Regeling van de Minister van Economische Zaken en Klimaat van 29 november 2019, nr. WJZ/ 19236681, tot wijziging van de Regeling waardevermeerdering woningen gaswinning Groningenveld

De Minister van Economische Zaken en Klimaat,

Gelet op de artikelen 16, 17, vierde lid, en 19, tweede lid, van het Kaderbesluit nationale EZ-subsidies;

Besluit:

ARTIKEL I

De Regeling waardevermeerdering woningen gaswinning Groningenveld wordt als volgt gewijzigd:

A

In artikel 2, tweede lid, wordt de zinsnede ‘1 januari 2019 tot en met 31 december 2019’ vervangen door ‘1 januari 2020 tot en met 31 december 2020’.

B

In artikel 8, eerste lid, onderdeel g, vervalt ‘, van het Centrum Veilig Wonen’.

ARTIKEL II

Deze regeling treedt in werking met ingang van 1 januari 2020.

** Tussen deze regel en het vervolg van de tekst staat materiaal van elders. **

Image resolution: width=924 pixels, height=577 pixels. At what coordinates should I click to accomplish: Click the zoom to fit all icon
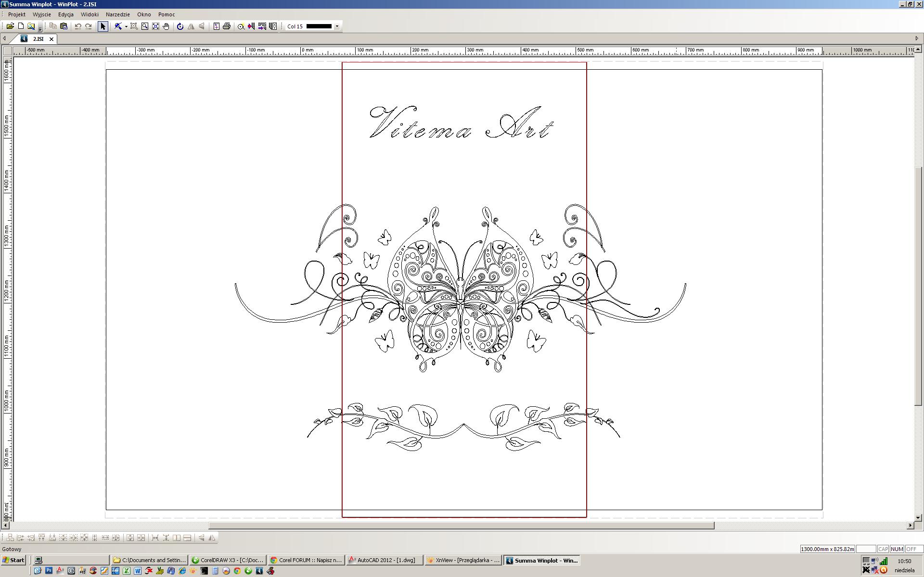pyautogui.click(x=155, y=26)
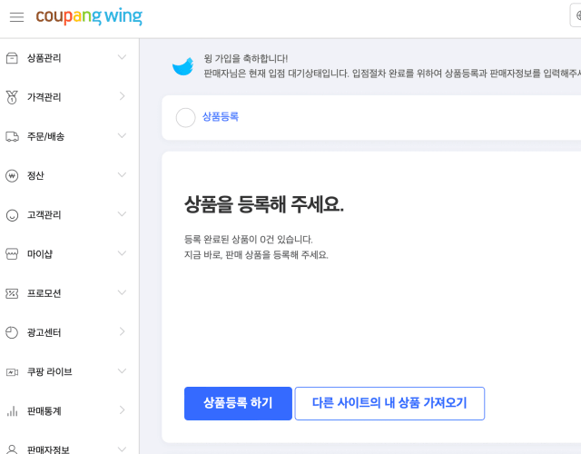The width and height of the screenshot is (581, 454).
Task: Click the 상품관리 box icon
Action: (12, 58)
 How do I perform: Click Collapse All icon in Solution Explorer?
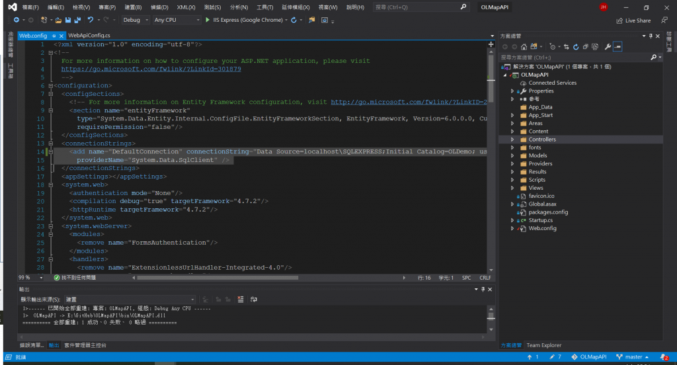click(x=586, y=47)
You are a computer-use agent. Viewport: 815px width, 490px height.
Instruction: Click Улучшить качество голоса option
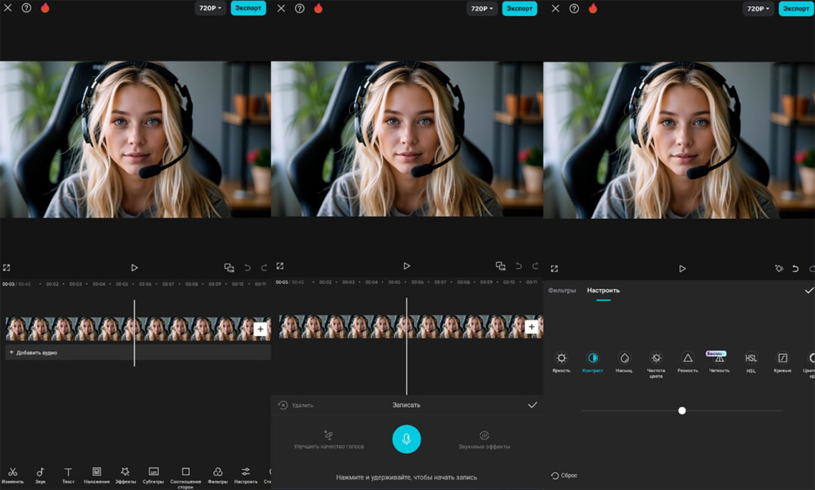(328, 439)
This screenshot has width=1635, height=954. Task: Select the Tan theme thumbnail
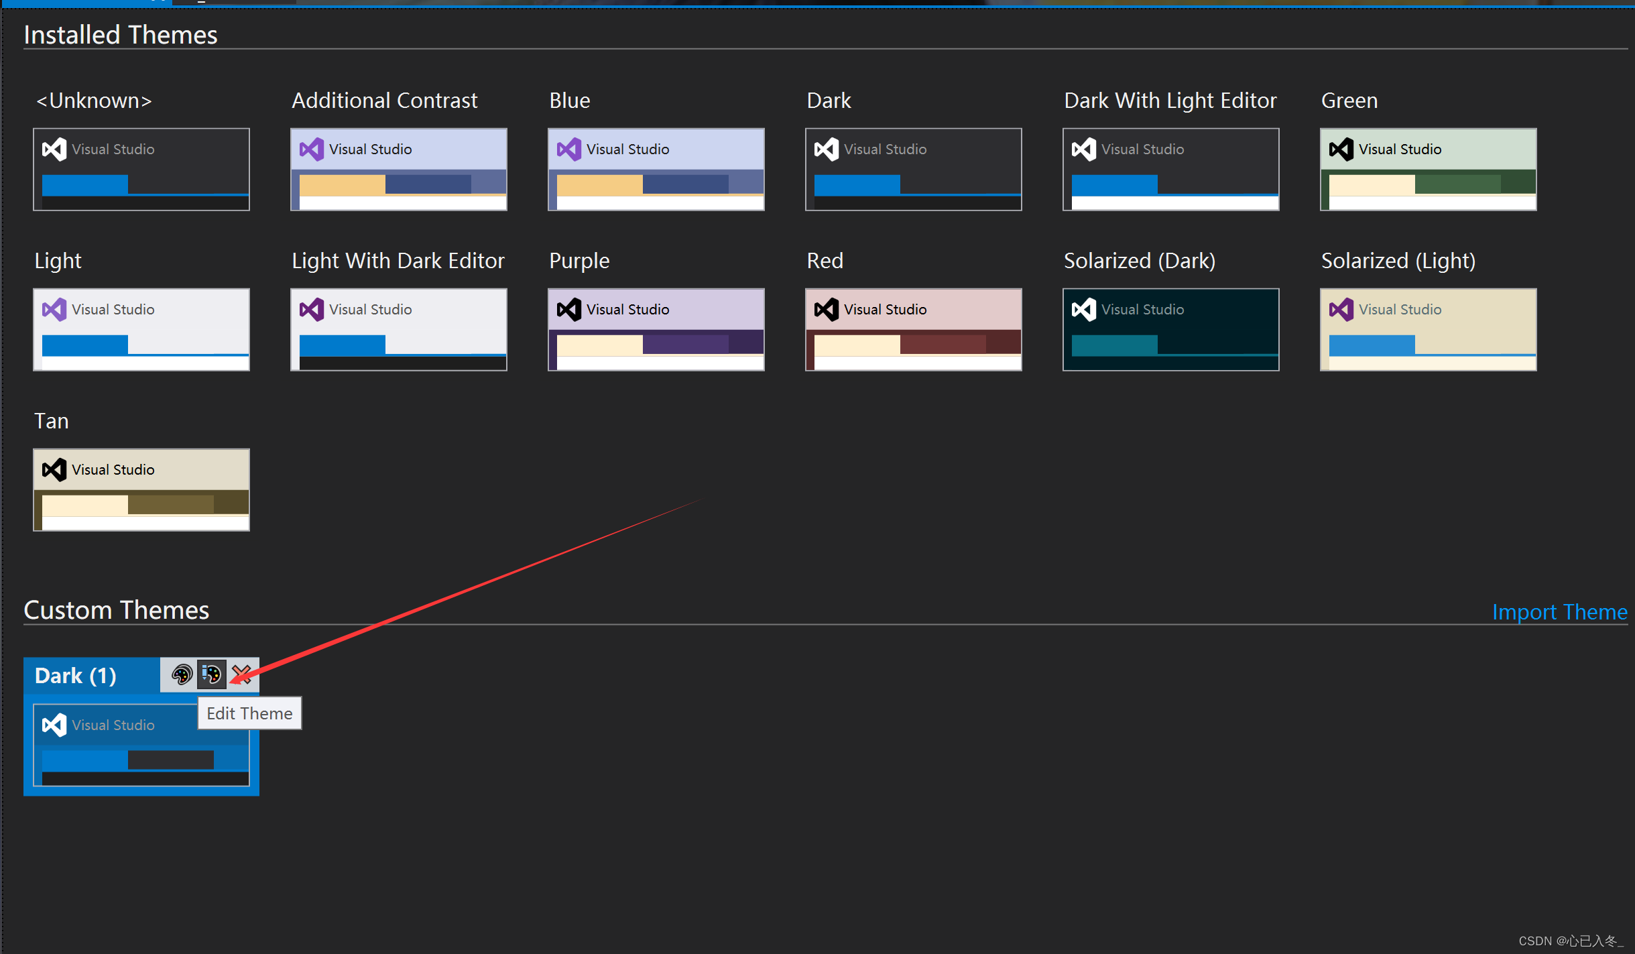[141, 490]
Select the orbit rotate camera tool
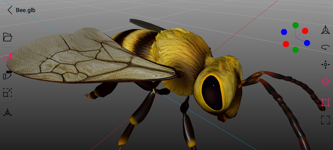333x150 pixels. (326, 47)
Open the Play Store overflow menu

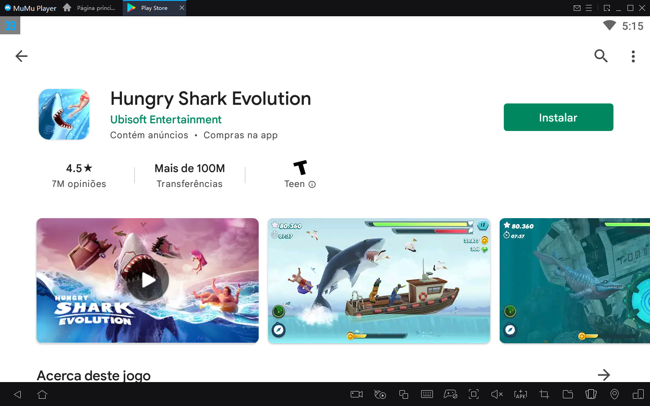633,56
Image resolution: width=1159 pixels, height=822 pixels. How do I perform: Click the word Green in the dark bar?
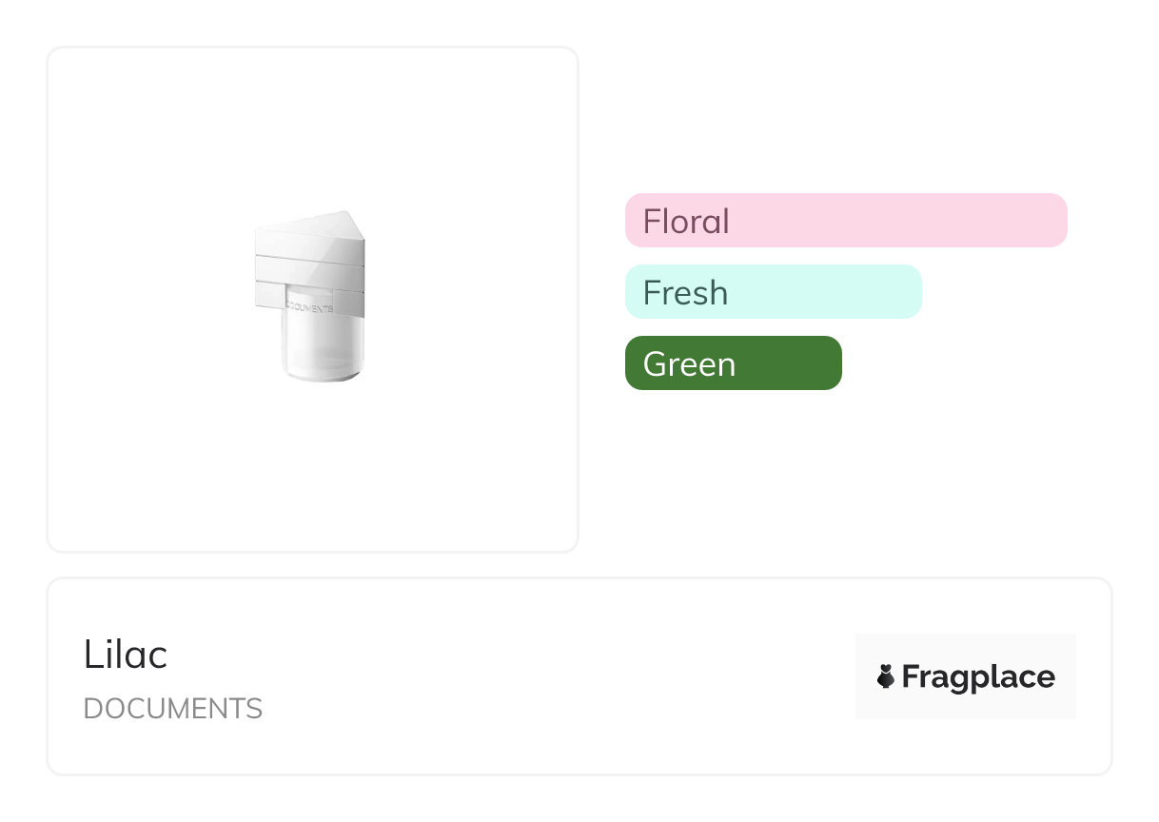point(689,364)
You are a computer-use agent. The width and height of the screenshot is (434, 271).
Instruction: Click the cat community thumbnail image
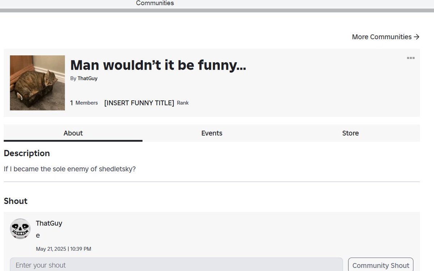pyautogui.click(x=37, y=83)
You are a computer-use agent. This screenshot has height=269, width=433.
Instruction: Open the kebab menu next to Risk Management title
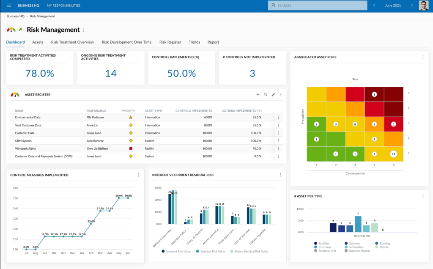84,30
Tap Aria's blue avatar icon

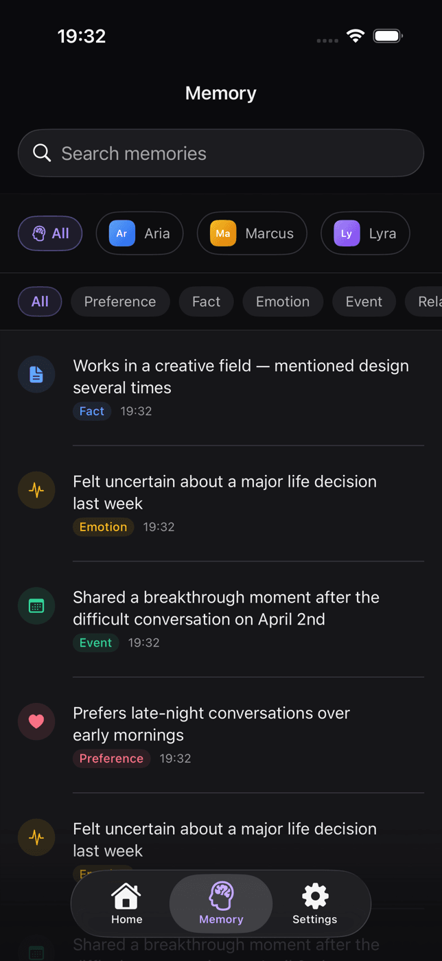(x=121, y=233)
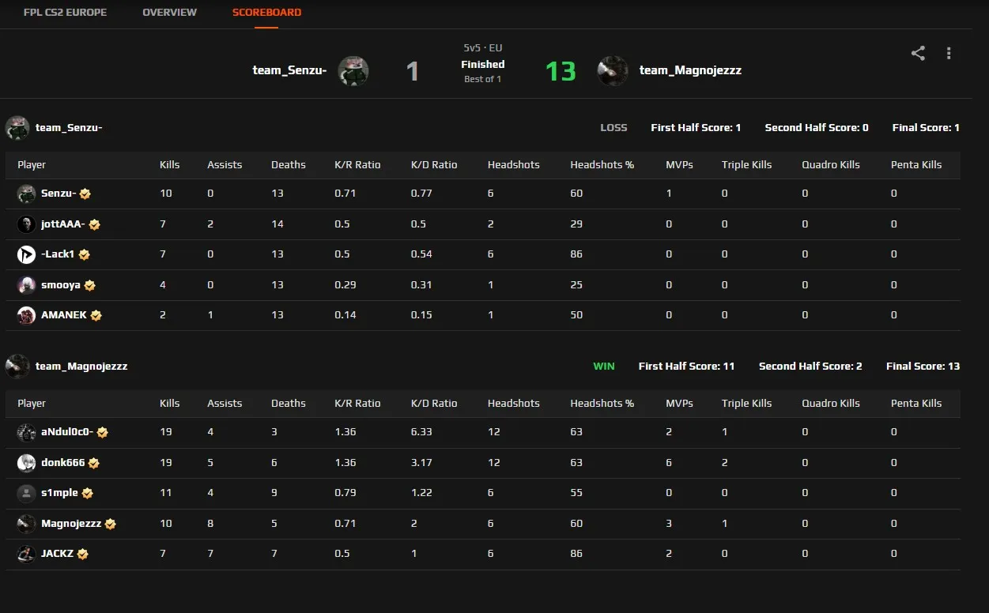Image resolution: width=989 pixels, height=613 pixels.
Task: Open Magnojezzz player profile link
Action: (x=71, y=523)
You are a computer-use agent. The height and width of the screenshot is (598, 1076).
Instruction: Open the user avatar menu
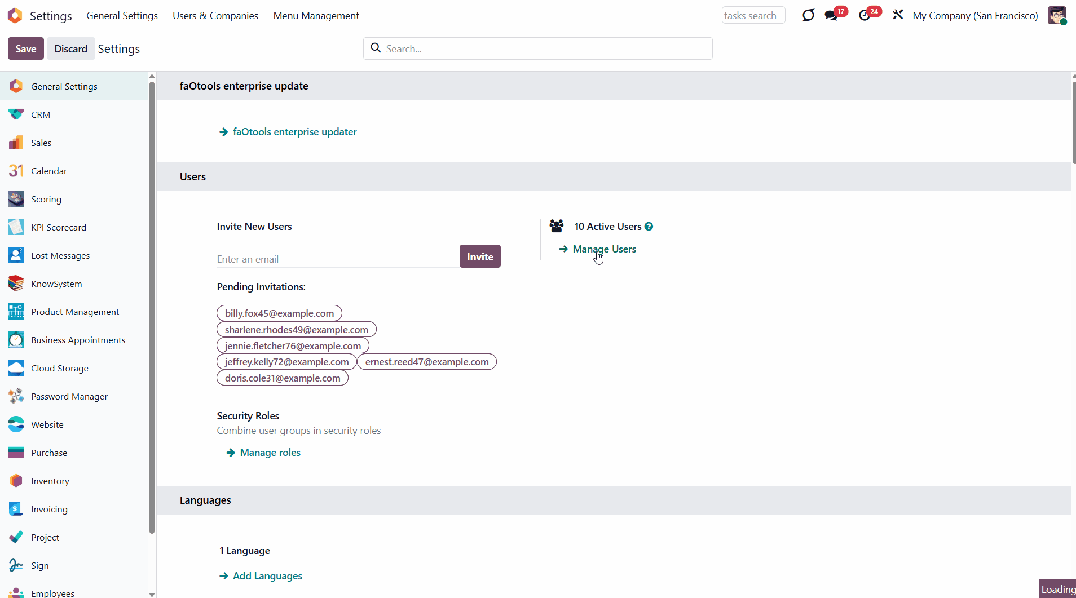tap(1057, 15)
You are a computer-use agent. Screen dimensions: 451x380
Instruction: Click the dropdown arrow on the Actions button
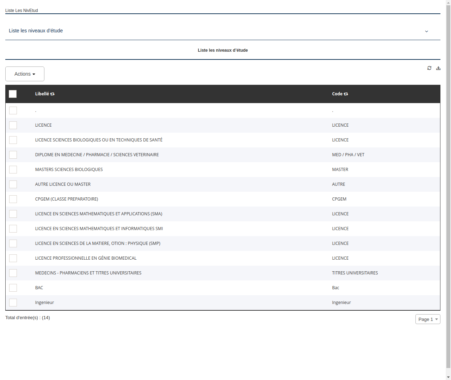[34, 74]
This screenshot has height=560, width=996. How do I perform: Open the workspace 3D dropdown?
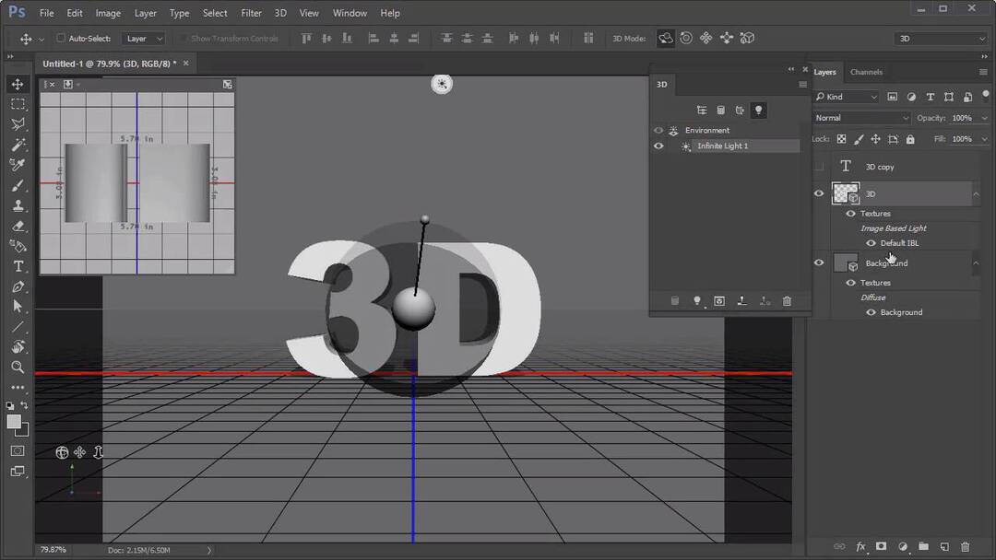point(941,39)
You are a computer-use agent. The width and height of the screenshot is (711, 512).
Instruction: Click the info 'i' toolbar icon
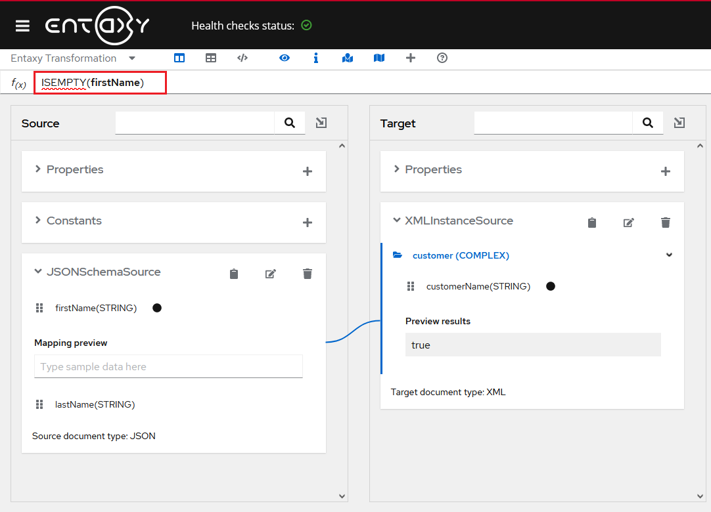[x=316, y=58]
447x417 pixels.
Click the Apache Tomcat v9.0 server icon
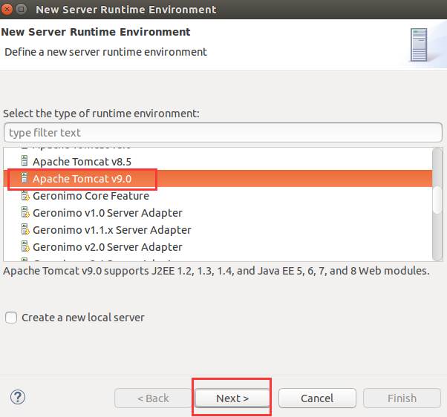point(25,179)
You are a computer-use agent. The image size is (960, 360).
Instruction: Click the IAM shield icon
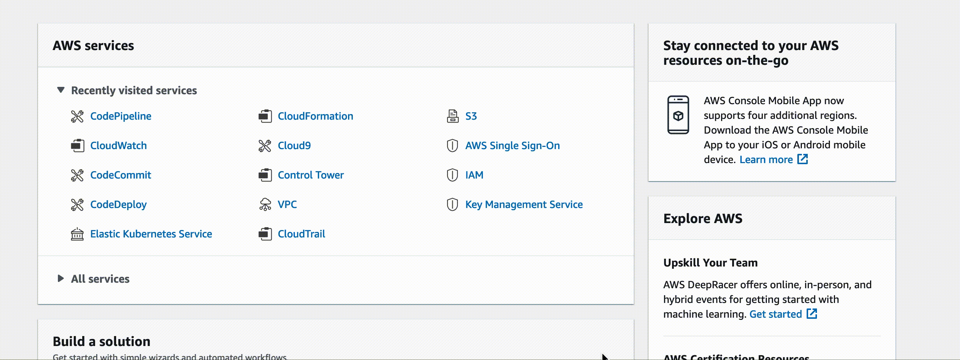pyautogui.click(x=452, y=175)
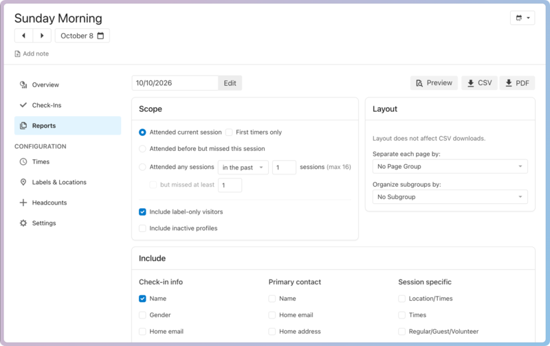Select Attended before but missed this session
Viewport: 550px width, 346px height.
(143, 148)
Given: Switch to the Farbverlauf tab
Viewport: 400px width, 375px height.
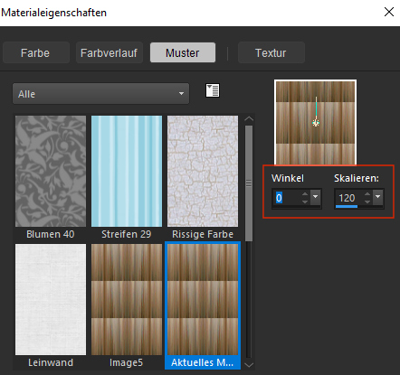Looking at the screenshot, I should point(110,52).
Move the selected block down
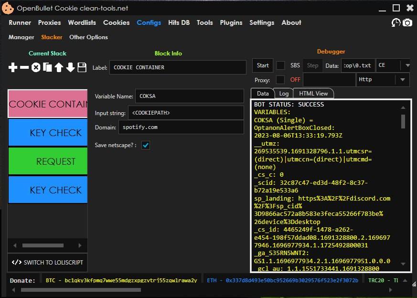The height and width of the screenshot is (298, 417). click(70, 67)
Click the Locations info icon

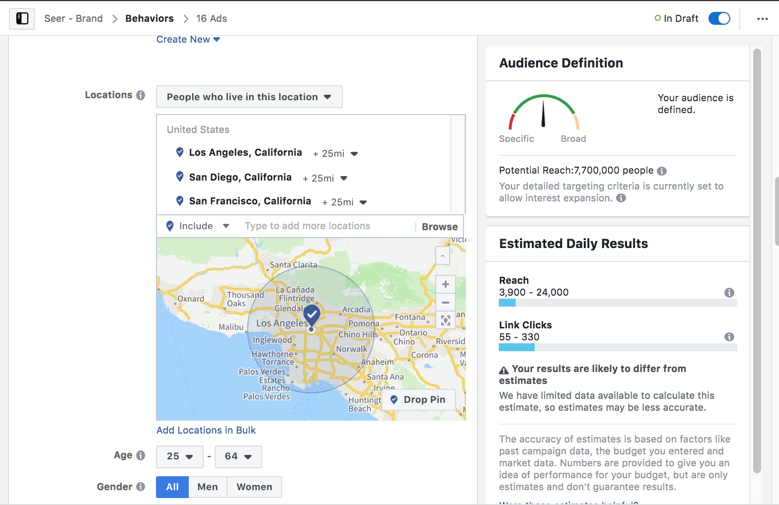[141, 95]
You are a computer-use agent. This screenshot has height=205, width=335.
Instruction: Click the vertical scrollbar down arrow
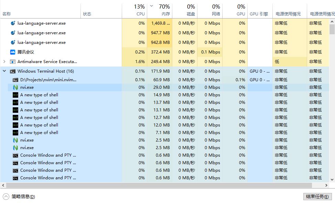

Deze regeling zal met de toelichting in de Staatscourant worden geplaatst.

's-Gravenhage, 29 november 2019

De Minister van Economische Zaken en Klimaat, E.D. Wiebes

TOELICHTING

1. Aanleiding en doel

Met de onderhavige regeling wordt de Regeling waardevermeerdering woningen gaswinning Groningenveld gewijzigd.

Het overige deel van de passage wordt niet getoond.